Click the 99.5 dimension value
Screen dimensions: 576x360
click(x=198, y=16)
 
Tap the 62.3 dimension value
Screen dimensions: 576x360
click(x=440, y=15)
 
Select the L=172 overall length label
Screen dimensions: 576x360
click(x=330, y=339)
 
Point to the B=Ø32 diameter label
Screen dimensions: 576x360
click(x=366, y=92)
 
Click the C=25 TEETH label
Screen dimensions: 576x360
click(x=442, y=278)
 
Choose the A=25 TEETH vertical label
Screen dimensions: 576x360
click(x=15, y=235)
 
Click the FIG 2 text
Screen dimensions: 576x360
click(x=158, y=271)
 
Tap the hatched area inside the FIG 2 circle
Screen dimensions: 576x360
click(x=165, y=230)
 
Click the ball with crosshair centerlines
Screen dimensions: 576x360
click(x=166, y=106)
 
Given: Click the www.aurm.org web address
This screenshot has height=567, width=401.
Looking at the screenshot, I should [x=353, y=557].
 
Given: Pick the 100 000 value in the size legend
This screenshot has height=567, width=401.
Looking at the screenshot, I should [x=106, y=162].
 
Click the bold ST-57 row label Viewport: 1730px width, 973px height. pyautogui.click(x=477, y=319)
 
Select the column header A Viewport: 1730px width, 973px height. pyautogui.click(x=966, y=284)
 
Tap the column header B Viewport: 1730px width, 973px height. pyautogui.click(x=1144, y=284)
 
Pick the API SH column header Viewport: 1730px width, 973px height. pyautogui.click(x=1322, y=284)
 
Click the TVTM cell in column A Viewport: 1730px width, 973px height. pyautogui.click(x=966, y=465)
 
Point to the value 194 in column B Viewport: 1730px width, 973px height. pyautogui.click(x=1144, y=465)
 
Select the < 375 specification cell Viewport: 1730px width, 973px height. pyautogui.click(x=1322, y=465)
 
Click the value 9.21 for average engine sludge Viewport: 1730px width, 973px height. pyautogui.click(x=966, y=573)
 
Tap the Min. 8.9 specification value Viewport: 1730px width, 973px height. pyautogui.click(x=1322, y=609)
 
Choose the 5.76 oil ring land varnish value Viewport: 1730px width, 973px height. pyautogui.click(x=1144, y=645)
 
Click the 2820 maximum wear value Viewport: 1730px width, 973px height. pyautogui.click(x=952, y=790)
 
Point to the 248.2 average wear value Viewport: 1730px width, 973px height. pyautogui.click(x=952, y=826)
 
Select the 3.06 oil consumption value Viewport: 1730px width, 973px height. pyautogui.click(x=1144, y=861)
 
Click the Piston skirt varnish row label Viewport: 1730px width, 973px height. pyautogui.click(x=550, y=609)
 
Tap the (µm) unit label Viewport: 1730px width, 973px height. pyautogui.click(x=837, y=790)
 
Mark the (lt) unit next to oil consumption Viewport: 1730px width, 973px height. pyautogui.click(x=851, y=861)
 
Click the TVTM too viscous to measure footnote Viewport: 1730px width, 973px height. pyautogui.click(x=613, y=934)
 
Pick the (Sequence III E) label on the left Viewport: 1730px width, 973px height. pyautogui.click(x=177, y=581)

· · · ·

— What is expected —
Copy out all of the material above, switching each occurrence of "column header" to "column heading" and keeping every other word unchanged.

— Answer to this task —
Click the 99.5 dimension value
Screen dimensions: 576x360
click(x=198, y=16)
 
Tap the 62.3 dimension value
Screen dimensions: 576x360
click(x=440, y=15)
 
Select the L=172 overall length label
Screen dimensions: 576x360
click(x=330, y=339)
 
Point to the B=Ø32 diameter label
Screen dimensions: 576x360
click(x=366, y=92)
 
Click the C=25 TEETH label
Screen dimensions: 576x360
click(x=442, y=278)
 
Choose the A=25 TEETH vertical label
Screen dimensions: 576x360
click(x=15, y=235)
 
Click the FIG 2 text
Screen dimensions: 576x360
click(x=158, y=271)
 
Tap the hatched area inside the FIG 2 circle
Screen dimensions: 576x360
click(x=165, y=230)
 
Click the ball with crosshair centerlines
Screen dimensions: 576x360
click(x=166, y=106)
 
Given: Click the www.aurm.org web address
This screenshot has height=567, width=401.
Looking at the screenshot, I should [x=353, y=557].
 
Given: Pick the 100 000 value in the size legend
This screenshot has height=567, width=401.
Looking at the screenshot, I should [x=106, y=162].
 
Click the bold ST-57 row label Viewport: 1730px width, 973px height. pyautogui.click(x=477, y=319)
 
Select the column heading A Viewport: 1730px width, 973px height. pyautogui.click(x=966, y=284)
 
Tap the column heading B Viewport: 1730px width, 973px height. pyautogui.click(x=1144, y=284)
 
Pick the API SH column heading Viewport: 1730px width, 973px height. pyautogui.click(x=1322, y=284)
 
Click the TVTM cell in column A Viewport: 1730px width, 973px height. pyautogui.click(x=966, y=465)
 
Point to the value 194 in column B Viewport: 1730px width, 973px height. pyautogui.click(x=1144, y=465)
 
Select the < 375 specification cell Viewport: 1730px width, 973px height. pyautogui.click(x=1322, y=465)
 
Click the value 9.21 for average engine sludge Viewport: 1730px width, 973px height. pyautogui.click(x=966, y=573)
 
Tap the Min. 8.9 specification value Viewport: 1730px width, 973px height. pyautogui.click(x=1322, y=609)
 
Choose the 5.76 oil ring land varnish value Viewport: 1730px width, 973px height. pyautogui.click(x=1144, y=645)
 
Click the 2820 maximum wear value Viewport: 1730px width, 973px height. pyautogui.click(x=952, y=790)
 
Point to the 248.2 average wear value Viewport: 1730px width, 973px height. pyautogui.click(x=952, y=826)
 
Select the 3.06 oil consumption value Viewport: 1730px width, 973px height. pyautogui.click(x=1144, y=861)
 
Click the Piston skirt varnish row label Viewport: 1730px width, 973px height. pyautogui.click(x=550, y=609)
 
Tap the (µm) unit label Viewport: 1730px width, 973px height. pyautogui.click(x=837, y=790)
 
Mark the (lt) unit next to oil consumption Viewport: 1730px width, 973px height. pyautogui.click(x=851, y=861)
 
Click the TVTM too viscous to measure footnote Viewport: 1730px width, 973px height. pyautogui.click(x=613, y=934)
 
Pick the (Sequence III E) label on the left Viewport: 1730px width, 973px height. pyautogui.click(x=177, y=581)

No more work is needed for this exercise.